TelstraSuper Chief Investment Officer Graeme Miller explains the drivers behind strong returns and discusses the market outlook.

  • Transcript

    How did TelstraSuper’s investments perform in the 2017 financial year?

    I’m delighted to report that TelstraSuper members have enjoyed exceptionally strong investment returns this year!

    In our diversified investment options for accumulation members, our Growth option delivered a return of 13.5%. Our Balanced option earned 11.4% and the Defensive Growth option earned 9.8%. The return for the Diversified Income option was 10%, and even our Conservative option delivered an impressive 7.3%!

    Remember that these returns are net of all investment fees and investment taxes.

    For our pension members, the returns were even higher, because members with account-based pensions don’t pay tax on their investment earnings. For example, our pension members earned 15% in the Growth option and 12.8% in the Balanced option.

    What have been the key drivers of these strong returns?

    The best way to understand the drivers of these strong returns is to look at the performance of the individual asset class investment options.

    The best performing assets in our portfolio were international shares. Our international shares option earned 17.1% for the year! Australian shares were similarly impressive with returns of 15.6%. In the last twelve months, investment conditions for shares turned out to be very favourable - with low interest rates, strong labour markets, and economic growth picking up in most major economies.

    Our property assets had another good year. The property option returned 10%. Returns were boosted by a number of asset sales, as well as continued demand for the high quality assets that TelstraSuper holds. We saw similarly pleasing performance from the infrastructure assets in our diversified portfolios. These include electricity networks, airports and toll roads.

    As expected in this type of environment, Cash and Fixed Interest investments lagged far behind our growth-oriented assets such as shares and property. With interest rates hovering around record-lows, it’s not surprising that our Cash option delivered just 1.9% for the year and our Fixed Interest option 2.7%.

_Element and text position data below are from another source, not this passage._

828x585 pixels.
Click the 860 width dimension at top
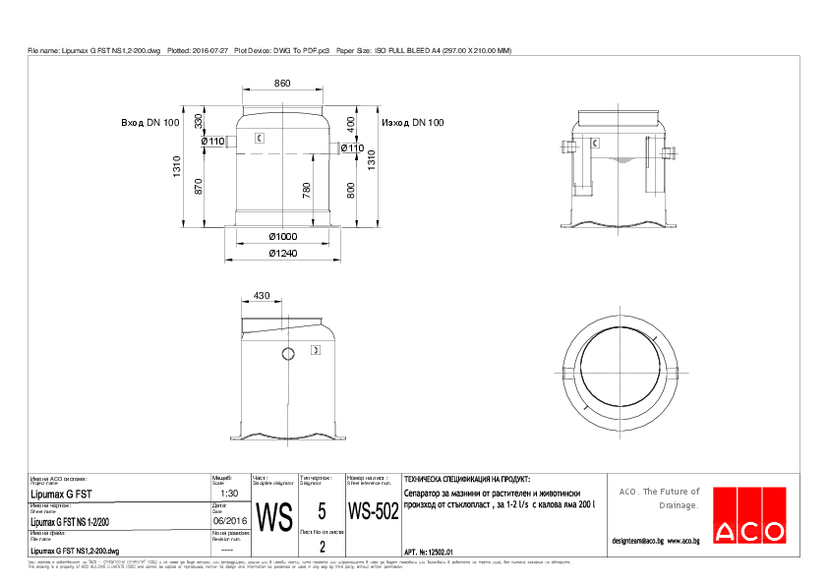point(282,85)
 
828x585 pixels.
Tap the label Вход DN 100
point(150,123)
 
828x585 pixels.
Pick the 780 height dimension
point(307,189)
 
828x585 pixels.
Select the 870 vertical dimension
point(199,187)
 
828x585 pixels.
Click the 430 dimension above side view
point(262,295)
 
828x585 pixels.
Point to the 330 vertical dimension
point(199,121)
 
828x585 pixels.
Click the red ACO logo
point(749,514)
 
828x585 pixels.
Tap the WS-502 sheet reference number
point(373,512)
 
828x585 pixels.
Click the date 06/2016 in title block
point(230,522)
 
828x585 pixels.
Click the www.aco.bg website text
point(682,541)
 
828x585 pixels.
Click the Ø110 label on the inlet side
point(213,142)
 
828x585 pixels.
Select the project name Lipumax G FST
point(63,495)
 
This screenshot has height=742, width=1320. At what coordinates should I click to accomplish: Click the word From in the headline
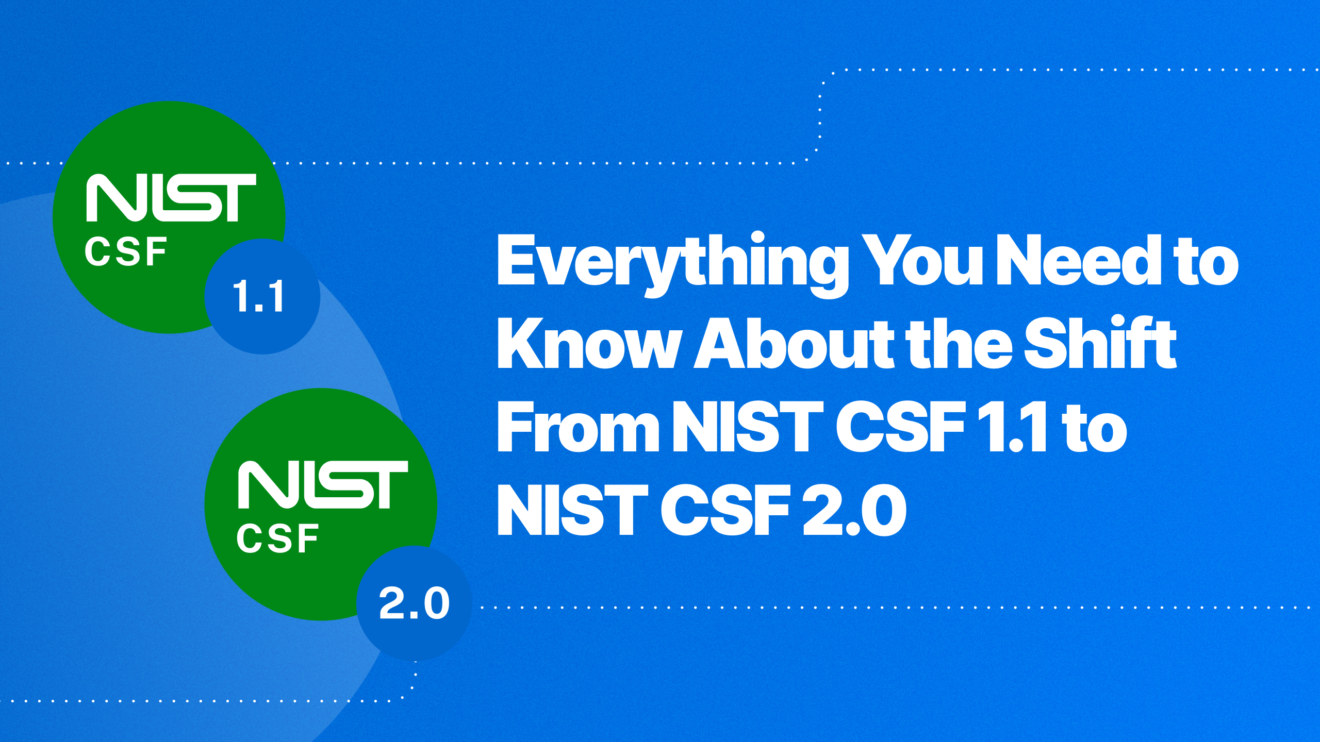[578, 428]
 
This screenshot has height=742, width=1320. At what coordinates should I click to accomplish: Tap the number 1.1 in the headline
[1015, 428]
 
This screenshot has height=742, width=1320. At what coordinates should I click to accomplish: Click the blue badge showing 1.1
[262, 296]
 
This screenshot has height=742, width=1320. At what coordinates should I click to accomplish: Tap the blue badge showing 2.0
[414, 603]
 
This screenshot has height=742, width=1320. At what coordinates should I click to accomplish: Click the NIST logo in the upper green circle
[171, 197]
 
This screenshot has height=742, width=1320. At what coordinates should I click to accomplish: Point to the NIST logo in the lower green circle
[323, 484]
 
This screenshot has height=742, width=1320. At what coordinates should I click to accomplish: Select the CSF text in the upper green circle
[126, 252]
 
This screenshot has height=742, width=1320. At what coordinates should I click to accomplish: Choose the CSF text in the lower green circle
[277, 538]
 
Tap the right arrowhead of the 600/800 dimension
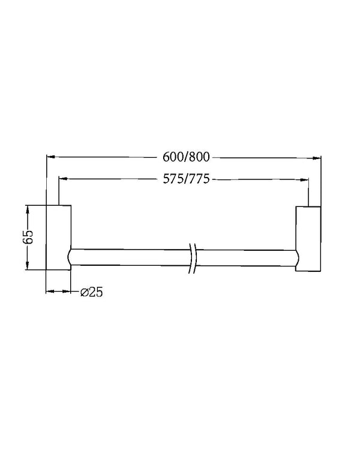click(316, 158)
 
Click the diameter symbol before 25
click(83, 292)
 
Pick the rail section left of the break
click(129, 257)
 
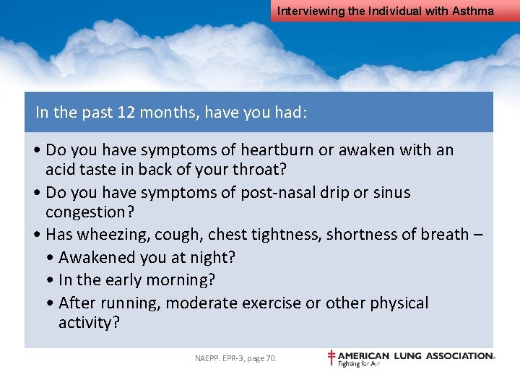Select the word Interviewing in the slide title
[x=306, y=11]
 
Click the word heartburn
[x=278, y=150]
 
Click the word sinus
[x=392, y=193]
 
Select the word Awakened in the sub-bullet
[x=96, y=258]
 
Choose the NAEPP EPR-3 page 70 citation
[x=235, y=358]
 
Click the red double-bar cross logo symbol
[x=332, y=358]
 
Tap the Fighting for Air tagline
[x=359, y=363]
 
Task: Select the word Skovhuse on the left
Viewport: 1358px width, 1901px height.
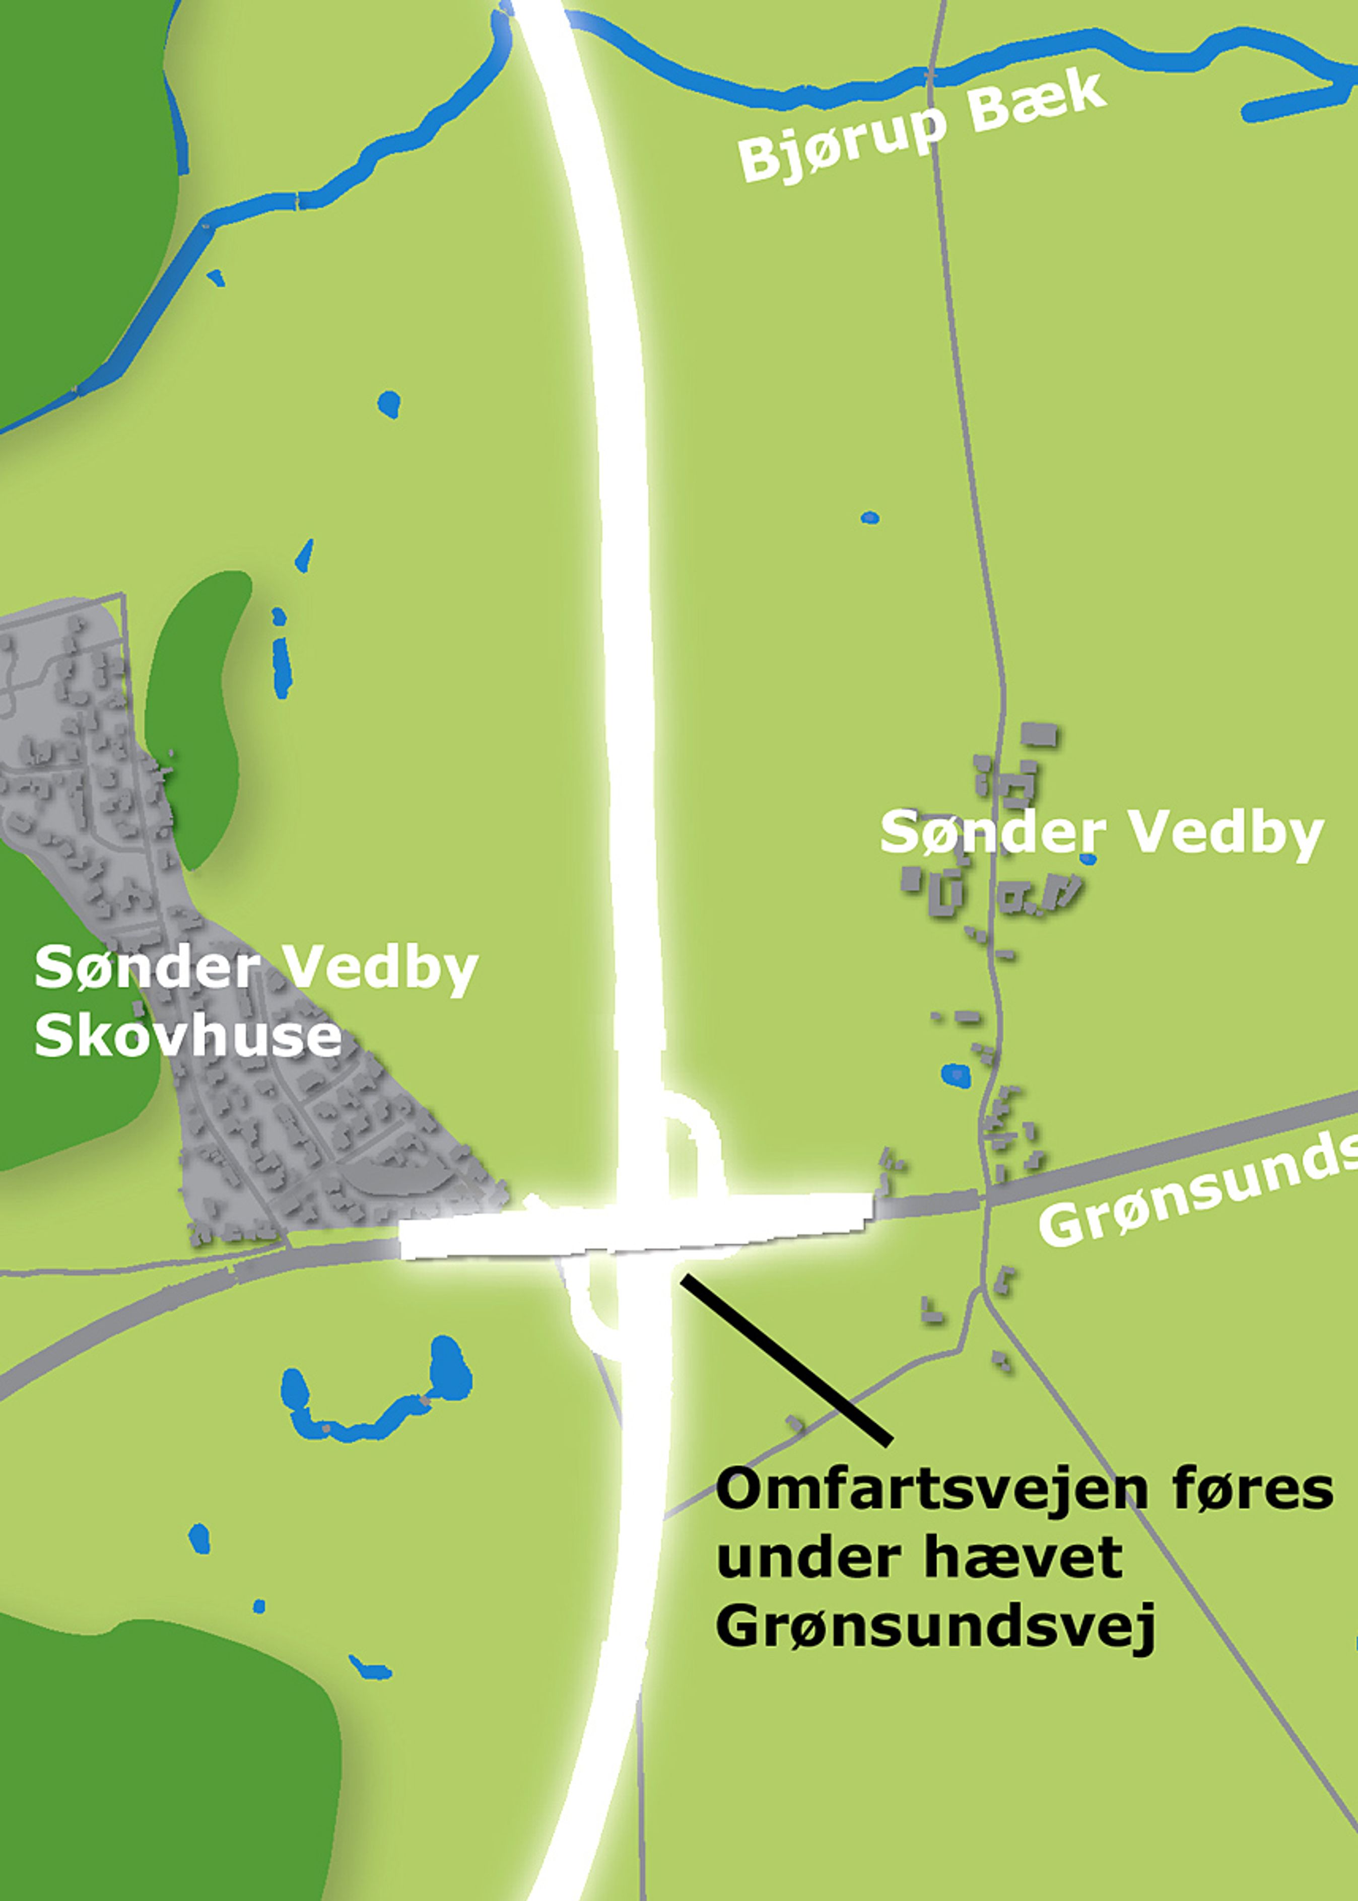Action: click(x=188, y=1036)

    Of course, defensive assets such as Cash and Fixed Interest won’t always underperform shares, and many investors include them in their investments to act as shock absorbers in times of financial stress. They’re also included in our diversified options for this reason.

    Once again, all of the figures I’ve quoted are for accumulation members, so they are net of all investment expenses and taxes. Returns for pension members were even higher, and can be accessed by visiting our website.

    How do you see the outlook for financial markets?

    It’s always difficult to make financial predictions, especially about investment markets which can be quite volatile.

    That said, following last year’s strong performance, we do think that assets are now generally quite expensive and therefore we’re not anticipating returns for the next financial year to be as strong as they were in 2017.

    Investment markets will be impacted by a number of factors over the coming year – many of which will pull markets in opposite directions.

    Positive factors for the economy and financial markets include strong investor sentiment, low unemployment and low inflation.

    But there are also negative influences, such as high levels of household and government debt, high asset prices and geopolitical tensions in places like North Korea, the Middle East and Europe.

    This uncertainty about the future is the reason why TelstraSuper builds well-diversified portfolios for our members. Our investments draw their returns from many different types of assets, in many different countries, and are managed by multiple investment teams.

    We aim for our portfolios to be resilient in a variety of investment environments, and to maximise long-term returns for the risk profiles chosen by our members.

    As we enter the 2018 financial year, we’re currently holding more cash than we usually do and less fixed interest. We’re also holding more property assets than usual but have reduced our exposure over the last twelve months. Our holdings in other asset classes, including shares, are close to our long term targets.

    It’s a privilege to be entrusted with the management of your superannuation savings. We’re looking forward to the next twelve months, and as always we will continue to manage your investments in a prudent and proactive manner – remaining vigilant to identify both risks and opportunities as they emerge.